FDA grants de novo clearance to Sciex’s vitamin D assay for mass spectrometry

25 May 2017 (Last Updated May 25th, 2017 18:30)

The US Food and Drug Administration (FDA) has granted de novo clearance to Sciex’s in-vitro diagnostics unit Sciex Diagnostics’ Vitamin D 200M assay for the Topaz system.

The US Food and Drug Administration (FDA) has granted de novo clearance to Sciex’s in-vitro diagnostics unit Sciex Diagnostics’ Vitamin D 200M assay for the Topaz system.

Vitamin D 200M assay is an LC-MS-based vitamin D assay kit, while Topaz is a fully integrated LC-MS platform that features a new and intuitive software called ClearCore MD.

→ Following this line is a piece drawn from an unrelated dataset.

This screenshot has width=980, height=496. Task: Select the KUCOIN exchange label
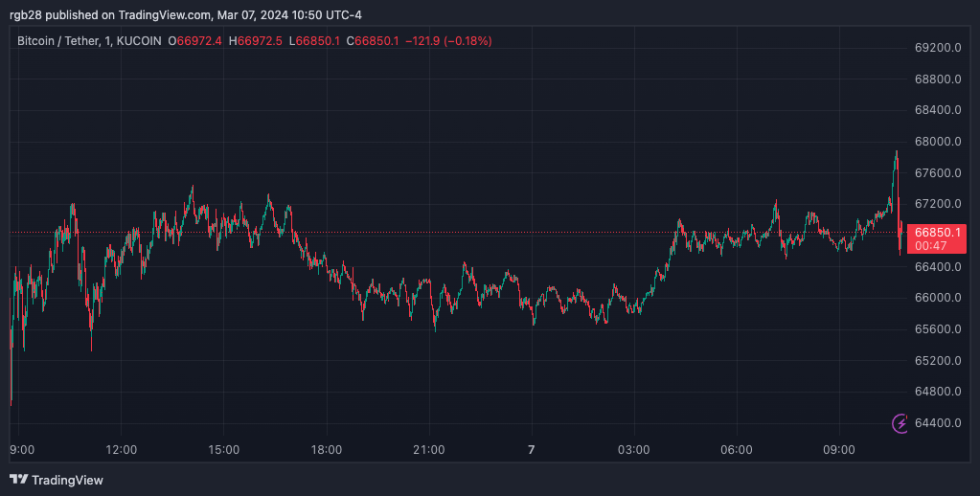pyautogui.click(x=139, y=41)
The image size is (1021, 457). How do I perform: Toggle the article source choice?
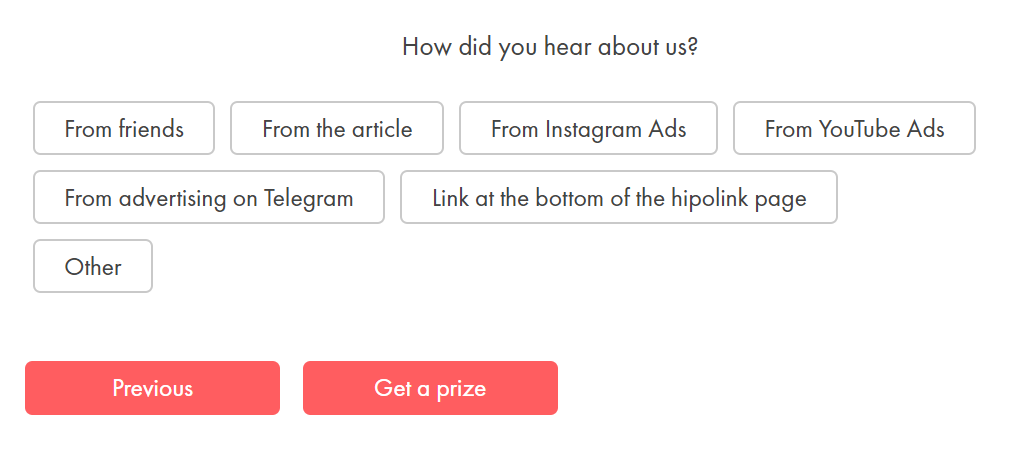point(337,128)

The analysis of Vitamin D is considered to be necessary to diagnose its stores as well as for the management of diseases caused by its deficiency.

Sciex Diagnostics senior director Dr Aaron Hudson said: “Through the Topaz system, Sciex offers an LC-MS-based IVD system that is easy to learn and validate in the clinical lab.

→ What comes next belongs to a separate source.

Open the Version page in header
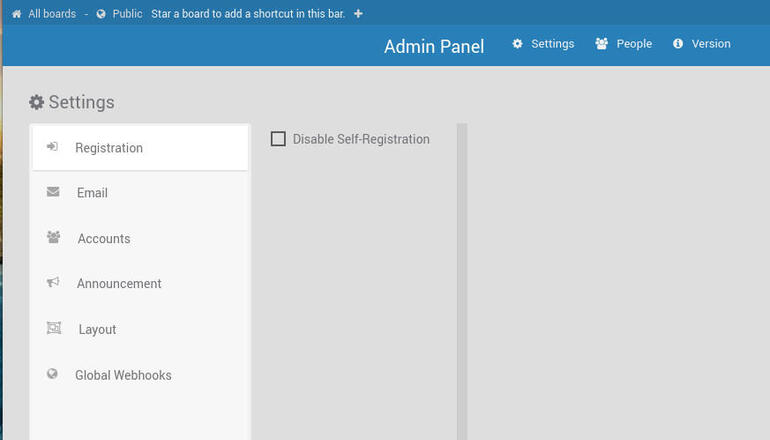 tap(711, 44)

"LC-MS technology provides specificity and less cross-reactivity during vitamin D testing, compared to immunoassay methods."

“It will enable clinical labs to expand their in-house testing services through the Sciex Vitamin D assay kit, as well as add to their own laboratory-developed tests (LDTs), thus empowering the lab to do more, save more and deliver more confident results to support clinicians and physicians.”

According to the Centres for Disease Control and Prevention (CDC), LC-MS technology provides specificity and less cross-reactivity during vitamin D testing, compared to immunoassay methods.

The Topaz system with Vitamin D 200M assay kit quantitatively separates D2 and D3 isomers, and automatically differentiates various D3 epimers, in a single analysis.

Meant for in-vitro diagnostic use with the Topaz system, the assay can be used for quantitative determination of total 25-hydroxyvitamin D (25-OH-D) by using LC-MS/MS technology to measure 25-hydroxyvitamin D3 (25-OH-D3) and D2 (25-OH-D2) in human serum.